Nunavut mining company tries to quell concerns about potential for COVID-19
Agnico Eagle Mines Ltd. says southern workers must avoid community contact
Updated at 4:30 p.m.
Agnico Eagle Mines Ltd. says it’s taking measures at its Nunavut mines to separate Inuit communities from southern employees, to help address concerns about the potential spread of the new coronavirus.
Southern workers arriving and leaving the territory’s mine sites must now avoid all community contact to help prevent spreading COVID-19, said Dominique Girard, Agnico Eagle’s vice-president of Nunavut operations, in an interview with Nunatsiaq News.
Agnico Eagle reminded all employees to practice self-isolation for 14 days after they return home.
Nunavut’s chief medical officer, Dr.
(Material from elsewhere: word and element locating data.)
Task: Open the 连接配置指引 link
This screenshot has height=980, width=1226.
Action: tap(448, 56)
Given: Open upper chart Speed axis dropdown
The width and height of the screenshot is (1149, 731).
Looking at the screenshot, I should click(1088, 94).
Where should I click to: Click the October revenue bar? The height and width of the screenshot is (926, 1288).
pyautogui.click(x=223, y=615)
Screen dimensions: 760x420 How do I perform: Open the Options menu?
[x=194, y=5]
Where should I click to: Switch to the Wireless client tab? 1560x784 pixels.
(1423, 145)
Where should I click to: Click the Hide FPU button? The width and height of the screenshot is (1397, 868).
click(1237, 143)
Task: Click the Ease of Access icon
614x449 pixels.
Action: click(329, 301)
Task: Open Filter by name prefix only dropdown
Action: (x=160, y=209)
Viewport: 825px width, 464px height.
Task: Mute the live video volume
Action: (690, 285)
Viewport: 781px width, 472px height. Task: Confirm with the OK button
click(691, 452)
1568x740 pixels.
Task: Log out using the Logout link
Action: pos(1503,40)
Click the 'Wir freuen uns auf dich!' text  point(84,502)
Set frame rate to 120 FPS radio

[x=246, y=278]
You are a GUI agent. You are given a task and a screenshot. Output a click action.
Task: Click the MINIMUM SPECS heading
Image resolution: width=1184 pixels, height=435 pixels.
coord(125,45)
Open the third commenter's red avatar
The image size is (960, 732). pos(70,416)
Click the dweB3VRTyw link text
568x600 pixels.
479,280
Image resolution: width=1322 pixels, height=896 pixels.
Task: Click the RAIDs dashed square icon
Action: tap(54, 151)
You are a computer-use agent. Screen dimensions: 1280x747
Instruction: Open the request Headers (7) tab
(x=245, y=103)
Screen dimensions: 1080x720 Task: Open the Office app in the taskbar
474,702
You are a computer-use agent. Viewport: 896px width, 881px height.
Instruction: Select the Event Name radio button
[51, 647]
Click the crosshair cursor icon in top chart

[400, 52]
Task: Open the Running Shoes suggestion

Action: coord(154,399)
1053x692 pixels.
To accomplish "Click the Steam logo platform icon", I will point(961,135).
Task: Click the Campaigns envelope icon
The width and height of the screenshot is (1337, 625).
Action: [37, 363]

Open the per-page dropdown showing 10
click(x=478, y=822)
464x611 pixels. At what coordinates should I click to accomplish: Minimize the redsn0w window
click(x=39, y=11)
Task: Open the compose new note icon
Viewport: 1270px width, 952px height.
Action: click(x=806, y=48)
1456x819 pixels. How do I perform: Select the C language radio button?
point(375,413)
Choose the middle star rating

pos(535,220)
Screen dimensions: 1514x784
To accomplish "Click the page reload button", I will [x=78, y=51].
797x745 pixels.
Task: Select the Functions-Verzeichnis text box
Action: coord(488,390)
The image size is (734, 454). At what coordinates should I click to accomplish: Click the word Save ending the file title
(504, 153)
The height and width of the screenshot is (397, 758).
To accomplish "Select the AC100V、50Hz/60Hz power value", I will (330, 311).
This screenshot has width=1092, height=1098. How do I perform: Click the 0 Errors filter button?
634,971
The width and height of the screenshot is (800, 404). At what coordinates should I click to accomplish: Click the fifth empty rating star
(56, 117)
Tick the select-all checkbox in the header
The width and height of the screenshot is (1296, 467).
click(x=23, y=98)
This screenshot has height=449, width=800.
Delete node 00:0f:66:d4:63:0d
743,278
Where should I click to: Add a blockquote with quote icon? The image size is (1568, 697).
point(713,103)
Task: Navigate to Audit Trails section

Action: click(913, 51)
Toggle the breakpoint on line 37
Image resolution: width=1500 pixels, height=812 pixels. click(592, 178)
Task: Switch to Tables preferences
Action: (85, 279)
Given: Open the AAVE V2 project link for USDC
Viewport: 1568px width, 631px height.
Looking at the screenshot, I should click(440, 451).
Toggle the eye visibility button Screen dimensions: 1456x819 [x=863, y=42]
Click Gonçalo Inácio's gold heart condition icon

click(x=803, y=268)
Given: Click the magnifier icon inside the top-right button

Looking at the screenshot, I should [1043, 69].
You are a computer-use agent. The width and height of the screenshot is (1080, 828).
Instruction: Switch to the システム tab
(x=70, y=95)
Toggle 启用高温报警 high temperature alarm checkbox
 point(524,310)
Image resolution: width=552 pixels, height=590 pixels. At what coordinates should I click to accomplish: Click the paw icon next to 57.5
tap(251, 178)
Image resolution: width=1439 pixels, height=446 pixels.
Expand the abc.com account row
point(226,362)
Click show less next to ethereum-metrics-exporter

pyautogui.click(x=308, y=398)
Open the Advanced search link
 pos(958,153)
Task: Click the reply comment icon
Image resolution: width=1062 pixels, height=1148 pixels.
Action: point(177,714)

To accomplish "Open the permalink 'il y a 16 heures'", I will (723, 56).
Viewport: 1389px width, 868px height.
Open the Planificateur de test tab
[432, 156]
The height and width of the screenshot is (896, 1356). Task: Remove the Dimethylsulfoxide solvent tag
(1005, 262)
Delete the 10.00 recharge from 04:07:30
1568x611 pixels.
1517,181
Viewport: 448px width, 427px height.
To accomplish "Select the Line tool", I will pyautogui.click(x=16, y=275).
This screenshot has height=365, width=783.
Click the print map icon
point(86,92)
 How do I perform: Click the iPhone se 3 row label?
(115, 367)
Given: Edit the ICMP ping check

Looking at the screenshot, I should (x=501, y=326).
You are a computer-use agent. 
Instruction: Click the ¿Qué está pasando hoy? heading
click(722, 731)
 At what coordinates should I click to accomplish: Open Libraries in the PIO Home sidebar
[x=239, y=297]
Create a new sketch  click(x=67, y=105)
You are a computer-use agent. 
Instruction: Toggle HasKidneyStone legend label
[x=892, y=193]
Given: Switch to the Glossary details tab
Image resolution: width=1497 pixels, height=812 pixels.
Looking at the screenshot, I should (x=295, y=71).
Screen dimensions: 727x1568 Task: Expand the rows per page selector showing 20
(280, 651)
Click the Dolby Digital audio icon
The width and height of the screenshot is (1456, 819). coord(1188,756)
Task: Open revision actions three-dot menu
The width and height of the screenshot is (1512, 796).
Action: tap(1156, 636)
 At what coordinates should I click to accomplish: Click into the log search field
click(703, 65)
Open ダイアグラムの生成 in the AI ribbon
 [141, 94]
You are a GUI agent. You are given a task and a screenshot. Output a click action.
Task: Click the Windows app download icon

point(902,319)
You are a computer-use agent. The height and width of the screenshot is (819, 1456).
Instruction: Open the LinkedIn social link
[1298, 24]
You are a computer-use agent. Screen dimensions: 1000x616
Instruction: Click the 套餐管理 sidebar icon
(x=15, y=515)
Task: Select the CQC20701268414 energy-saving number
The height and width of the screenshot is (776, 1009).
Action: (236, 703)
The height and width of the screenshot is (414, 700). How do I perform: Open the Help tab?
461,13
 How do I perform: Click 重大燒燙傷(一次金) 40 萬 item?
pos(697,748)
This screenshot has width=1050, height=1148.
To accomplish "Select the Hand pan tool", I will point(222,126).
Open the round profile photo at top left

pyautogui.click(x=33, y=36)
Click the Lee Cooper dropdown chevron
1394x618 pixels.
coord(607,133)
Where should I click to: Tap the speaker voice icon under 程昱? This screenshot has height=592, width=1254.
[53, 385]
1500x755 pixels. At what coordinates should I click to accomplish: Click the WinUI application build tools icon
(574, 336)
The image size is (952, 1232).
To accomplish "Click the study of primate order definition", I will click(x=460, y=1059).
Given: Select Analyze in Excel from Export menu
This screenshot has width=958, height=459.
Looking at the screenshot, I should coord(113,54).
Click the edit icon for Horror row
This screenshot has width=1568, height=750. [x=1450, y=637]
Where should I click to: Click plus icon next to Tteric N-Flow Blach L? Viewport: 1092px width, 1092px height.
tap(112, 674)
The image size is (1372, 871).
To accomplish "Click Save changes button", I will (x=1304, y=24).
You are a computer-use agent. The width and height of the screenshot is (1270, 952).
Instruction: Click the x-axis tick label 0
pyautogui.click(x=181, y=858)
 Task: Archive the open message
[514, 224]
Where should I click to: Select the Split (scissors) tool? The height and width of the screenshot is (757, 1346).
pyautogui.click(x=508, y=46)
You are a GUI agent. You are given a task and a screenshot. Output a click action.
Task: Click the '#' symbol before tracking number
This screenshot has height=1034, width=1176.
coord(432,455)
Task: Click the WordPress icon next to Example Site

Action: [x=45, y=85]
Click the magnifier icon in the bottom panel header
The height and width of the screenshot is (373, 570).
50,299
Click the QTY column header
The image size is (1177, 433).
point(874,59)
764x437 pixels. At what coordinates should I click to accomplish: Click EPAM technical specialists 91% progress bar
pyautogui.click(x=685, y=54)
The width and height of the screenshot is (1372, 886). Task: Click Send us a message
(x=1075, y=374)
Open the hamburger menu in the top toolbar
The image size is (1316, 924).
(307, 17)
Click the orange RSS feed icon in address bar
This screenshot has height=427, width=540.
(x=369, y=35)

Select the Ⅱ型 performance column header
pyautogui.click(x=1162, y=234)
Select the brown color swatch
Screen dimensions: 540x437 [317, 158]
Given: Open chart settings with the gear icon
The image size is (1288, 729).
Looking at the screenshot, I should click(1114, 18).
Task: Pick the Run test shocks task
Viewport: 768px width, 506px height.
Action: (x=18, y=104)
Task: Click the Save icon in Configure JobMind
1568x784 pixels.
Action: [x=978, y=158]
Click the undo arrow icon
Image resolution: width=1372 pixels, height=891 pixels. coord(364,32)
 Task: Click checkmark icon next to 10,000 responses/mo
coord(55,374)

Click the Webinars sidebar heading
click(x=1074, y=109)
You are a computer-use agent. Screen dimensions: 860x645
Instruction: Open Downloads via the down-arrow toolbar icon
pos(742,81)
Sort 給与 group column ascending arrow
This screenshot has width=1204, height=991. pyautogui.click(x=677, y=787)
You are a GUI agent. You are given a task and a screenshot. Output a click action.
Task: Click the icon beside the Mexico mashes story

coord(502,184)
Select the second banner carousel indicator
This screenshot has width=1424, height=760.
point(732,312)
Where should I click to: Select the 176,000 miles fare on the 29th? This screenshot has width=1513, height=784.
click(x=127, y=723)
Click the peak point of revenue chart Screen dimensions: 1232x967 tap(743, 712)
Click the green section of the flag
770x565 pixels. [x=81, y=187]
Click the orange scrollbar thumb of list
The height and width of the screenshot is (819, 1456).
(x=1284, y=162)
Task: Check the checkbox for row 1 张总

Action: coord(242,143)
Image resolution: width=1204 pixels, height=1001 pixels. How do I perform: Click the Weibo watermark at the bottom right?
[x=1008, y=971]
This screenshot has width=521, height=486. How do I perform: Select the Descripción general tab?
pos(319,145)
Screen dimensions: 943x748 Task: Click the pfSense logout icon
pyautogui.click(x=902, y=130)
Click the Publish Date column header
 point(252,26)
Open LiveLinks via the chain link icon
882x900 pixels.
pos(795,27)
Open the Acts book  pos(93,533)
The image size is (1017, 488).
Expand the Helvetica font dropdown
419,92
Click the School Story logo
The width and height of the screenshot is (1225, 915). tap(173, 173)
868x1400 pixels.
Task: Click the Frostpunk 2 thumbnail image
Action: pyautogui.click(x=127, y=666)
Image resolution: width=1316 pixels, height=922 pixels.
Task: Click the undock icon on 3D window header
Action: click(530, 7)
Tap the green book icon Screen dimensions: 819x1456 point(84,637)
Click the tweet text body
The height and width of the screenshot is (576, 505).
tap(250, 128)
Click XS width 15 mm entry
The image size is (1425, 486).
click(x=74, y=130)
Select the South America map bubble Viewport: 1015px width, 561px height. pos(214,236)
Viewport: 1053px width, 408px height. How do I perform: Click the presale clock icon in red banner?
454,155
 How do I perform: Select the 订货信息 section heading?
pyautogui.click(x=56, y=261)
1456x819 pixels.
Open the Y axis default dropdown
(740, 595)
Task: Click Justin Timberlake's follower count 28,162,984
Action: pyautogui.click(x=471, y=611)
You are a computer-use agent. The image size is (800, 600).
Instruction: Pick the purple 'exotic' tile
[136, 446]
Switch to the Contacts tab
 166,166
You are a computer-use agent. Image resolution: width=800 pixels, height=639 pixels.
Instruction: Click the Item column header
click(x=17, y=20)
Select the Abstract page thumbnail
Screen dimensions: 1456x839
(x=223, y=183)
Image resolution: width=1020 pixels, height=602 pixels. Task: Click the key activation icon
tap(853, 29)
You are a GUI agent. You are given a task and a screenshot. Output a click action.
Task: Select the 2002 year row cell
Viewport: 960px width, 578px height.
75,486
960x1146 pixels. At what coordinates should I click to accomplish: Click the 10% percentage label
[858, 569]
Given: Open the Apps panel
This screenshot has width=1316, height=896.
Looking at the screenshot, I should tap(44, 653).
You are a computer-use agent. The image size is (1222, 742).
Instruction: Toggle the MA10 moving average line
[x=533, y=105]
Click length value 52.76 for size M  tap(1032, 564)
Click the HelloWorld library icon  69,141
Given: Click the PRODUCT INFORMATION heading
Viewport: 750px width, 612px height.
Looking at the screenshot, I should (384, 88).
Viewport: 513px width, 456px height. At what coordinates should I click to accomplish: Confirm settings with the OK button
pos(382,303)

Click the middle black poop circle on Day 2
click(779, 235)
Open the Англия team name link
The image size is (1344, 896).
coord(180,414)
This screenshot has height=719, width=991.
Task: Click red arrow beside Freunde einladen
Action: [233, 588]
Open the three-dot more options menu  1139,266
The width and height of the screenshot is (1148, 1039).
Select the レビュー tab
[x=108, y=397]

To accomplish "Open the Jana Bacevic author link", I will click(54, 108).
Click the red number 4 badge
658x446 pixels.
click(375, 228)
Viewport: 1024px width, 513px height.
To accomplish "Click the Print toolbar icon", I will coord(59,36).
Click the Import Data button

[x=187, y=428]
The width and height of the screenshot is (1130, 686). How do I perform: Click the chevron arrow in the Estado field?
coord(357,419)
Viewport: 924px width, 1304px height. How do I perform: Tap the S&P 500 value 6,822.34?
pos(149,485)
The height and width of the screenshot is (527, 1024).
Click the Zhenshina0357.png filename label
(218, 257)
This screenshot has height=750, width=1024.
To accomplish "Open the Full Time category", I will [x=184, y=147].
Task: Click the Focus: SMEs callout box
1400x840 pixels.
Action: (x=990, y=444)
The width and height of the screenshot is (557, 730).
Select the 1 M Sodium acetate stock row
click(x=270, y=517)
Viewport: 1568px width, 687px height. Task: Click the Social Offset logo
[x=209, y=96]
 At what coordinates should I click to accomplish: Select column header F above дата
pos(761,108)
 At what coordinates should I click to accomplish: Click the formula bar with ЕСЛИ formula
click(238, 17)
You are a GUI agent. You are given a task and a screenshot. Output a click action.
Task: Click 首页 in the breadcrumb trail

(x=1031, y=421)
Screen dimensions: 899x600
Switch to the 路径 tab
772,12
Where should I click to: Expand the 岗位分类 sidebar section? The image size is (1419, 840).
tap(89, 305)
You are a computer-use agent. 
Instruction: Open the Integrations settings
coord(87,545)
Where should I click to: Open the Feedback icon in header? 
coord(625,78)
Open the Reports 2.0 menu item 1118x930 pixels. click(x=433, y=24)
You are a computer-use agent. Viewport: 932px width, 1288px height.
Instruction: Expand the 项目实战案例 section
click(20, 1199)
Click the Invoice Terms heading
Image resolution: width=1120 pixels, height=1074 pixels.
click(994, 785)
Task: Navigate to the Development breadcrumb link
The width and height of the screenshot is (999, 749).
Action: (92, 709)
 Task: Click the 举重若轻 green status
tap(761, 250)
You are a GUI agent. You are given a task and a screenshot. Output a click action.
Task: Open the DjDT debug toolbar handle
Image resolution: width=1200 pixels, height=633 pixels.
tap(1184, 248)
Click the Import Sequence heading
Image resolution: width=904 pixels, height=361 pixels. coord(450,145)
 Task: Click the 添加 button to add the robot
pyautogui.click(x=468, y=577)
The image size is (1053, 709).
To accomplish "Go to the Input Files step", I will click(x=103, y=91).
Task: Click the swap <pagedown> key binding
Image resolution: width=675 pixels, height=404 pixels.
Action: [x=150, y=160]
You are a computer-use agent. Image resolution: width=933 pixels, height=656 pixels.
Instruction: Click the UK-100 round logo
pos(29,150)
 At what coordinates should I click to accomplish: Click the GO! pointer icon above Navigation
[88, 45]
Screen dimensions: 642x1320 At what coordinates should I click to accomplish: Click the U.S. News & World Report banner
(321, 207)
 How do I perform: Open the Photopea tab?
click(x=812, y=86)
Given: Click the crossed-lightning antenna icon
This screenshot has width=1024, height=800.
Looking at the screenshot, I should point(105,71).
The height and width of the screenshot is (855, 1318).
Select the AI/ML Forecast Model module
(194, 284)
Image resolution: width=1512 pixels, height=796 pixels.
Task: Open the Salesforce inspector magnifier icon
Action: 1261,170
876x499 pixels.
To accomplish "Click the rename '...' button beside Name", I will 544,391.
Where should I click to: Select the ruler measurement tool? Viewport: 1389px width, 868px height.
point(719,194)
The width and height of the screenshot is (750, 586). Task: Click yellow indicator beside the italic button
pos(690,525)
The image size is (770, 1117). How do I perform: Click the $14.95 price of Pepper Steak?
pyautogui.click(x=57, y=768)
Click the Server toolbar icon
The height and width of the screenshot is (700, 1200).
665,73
Michael Patterson, said on Friday afternoon that he’s satisfied with the company’s precautions and will allow its mines to continue to operate.
“I have reviewed the plans and preparations of Agnico Eagle Mines, and it is my belief that under the current circumstances their working arrangements do not represent a significant risk of spreading COVID-19 to the residents of Rankin Inlet,” Patterson said in a news release issued by the Hamlet of Rankin Inlet.
There have not been any confirmed cases of COVID-19 in Nunavut.
The company’s decision came after some Rankin Inlet residents used pickup trucks to block the road from their community to the Meliadine gold mine on the evening of Wednesday, March 18, with the goal of stopping Quebec-based workers from getting to the mine site.
On Thursday, March 19, Agnico Eagle decided that its Nunavut employees should return home, as had already been decided by the two other Nunavut mining companies.
All will all be off the mine sites by the end of the weekend.
Agnico Eagle workers will continue to receive their regular pay while they are off site, said the company, and they will be hired back when the pandemic crisis eases, Girard said.
In Nunavut, Agnico Eagle employs between 800 and 900 workers each week at its Meadowbank and Amaruq gold mines near Baker Lake and 600 and 625 workers each week at its Meliadine gold mine near Rankin Inlet.
Between 400 and 500 of these employees are Inuit.
The decision to send Nunavut workers back is hard, said Girard.
“We are missing them,” he said. “We are having to re-adapt because Inuit are integrated into the functioning of everything.”
Girard said he respected those who came out in their trucks to protest because “we’re in a democracy.”
For now, the company has no plans to put its mine into care and maintenance, as is the case for two other northern mines, Ekati in the Northwest Territories and Voisey’s Bay in Labrador.
“But things are moving very fast. Today as we’re speaking ‘no,’ but it could change with time,” Girard said.
Rankin Inlet Mayor Harry Towtongie said he went to see the blockade yesterday with Kivalliq Inuit Association President Kono Tattuinee.
“I think we have to do our best to keep each other safe,” said Towtongie. “Keep each other safe and keep care of what we can.”
For now, Towtongie said he’s leaving the decision on whether or not to keep the mine open to the professionals.
“People have to work and life has to go on. Life is going to go on and has to go on. One side of me thinks everything should shut down for a while, that the North should shut down for a while, and there is this other part of me that we need to keep this place where people go to work, ” Towtongie said.
“They can’t just lock it and shutter it down. There is always going to have to be someone there anyway.”